También a los de Buenos Aires donde llega el 1 de octubre de 1929. Es su primer viaje fuera de Europa, y esta visita a América se inicia por la Argentina, y luego aprovecha para conocer Montevideo, Asunción del Paraguay, Rio de Janeiro y San Pablo. La Asociación Amigos del Arte lo había invitado a ocupar su tribuna, con el auspicio de la Facultad de Ciencias Exactas, Físicas y Naturales, donde da diez conferencias, del 3 al 19 de octubre, que el año siguiente reúne en un libro, con el título de «Precisiones». «Buenos Aires se me apareció como el lugar del urbanismo de la época contemporánea», dice. «Un día, bajo mi primera visión de la ciudad extendida al borde del río, construí la ciudad que podría ser Buenos Aires si un civismo ardoroso y una razón imperiosa suscitaran las energías necesarias. Sentí profundamente que esas energías iban a alzarse muy pronto, hasta tal punto ha sonado aquí la hora de la arquitectura».

En 1937, los arquitectos argentinos Juan Kurchan y Jorge Ferrari Hardoy visitan al maestro en su estudio parisiense de la Rue de Sèvres, y lo animan a trazar el Plan Director de Buenos Aires. Los diseños y documentos, esbozados en 1938-39, llegan a la Argentina en 1941, y se publican en 1947, casi veinte años después del deslumbramiento de Le Corbusier con la ciudad.

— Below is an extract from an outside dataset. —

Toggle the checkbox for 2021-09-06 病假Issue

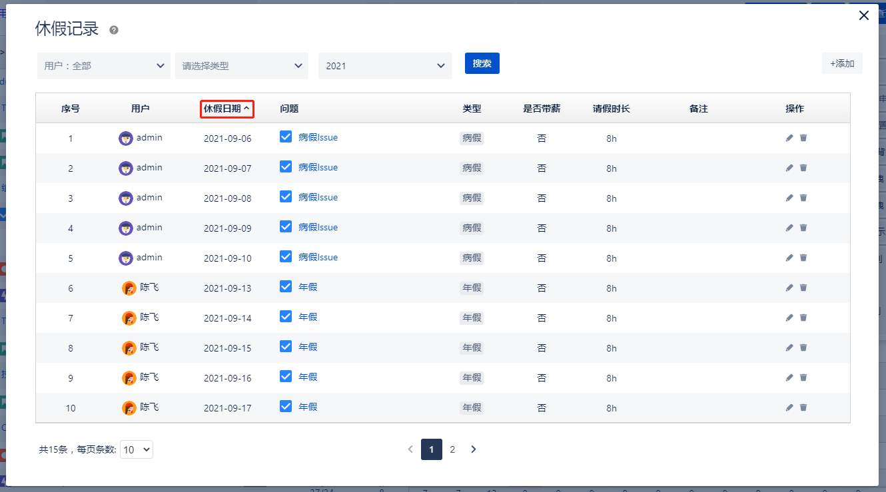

En esos casi veinte años transcurridos desde 1929, la ciudad había cambiado, y algunas de las ideas del proyecto del maestro suizo-francés se habían desarrollado. El Plan Director tuvo la virtud de suscitar la creación, a fines de 1947, de la oficina Estudio del Plan de Buenos Aires, en la Municipalidad, encabezada por Ferrari Hardoy, que venía a sustituir al organismo fundado por Carlos della Paolera, en 1932, lamentablemente disuelto en 1943.

La Argentina pudo además contar con la única obra de Le Corbusier levantada en la América Latina (hay otra de él en los Estados Unidos): es la Casa Curutchet, erigida en La Plata y terminada en 1954. Hoy es sede del Colegio de Arquitectos de esa ciudad. Por esto, no sólo por sus conferencias de 1929 y su Plan Director de 1938-39, la visita del maestro suizo-francés a Buenos Aires, ha sido un hito histórico digno de ser recordado.

Sobre todo en esta gran exhibición en las nuevas obras del Reina Sofía, dirigido primero por Juan Manuel Bonet, gran amigo de los pintores argentinos y de las viejas librerías de la calle Corrientes. El otro director fue el valenciano Tomás Llorens que luego pasó al museo Thyssen Bornemisza en el Paseo de la Castellana frente al Prado.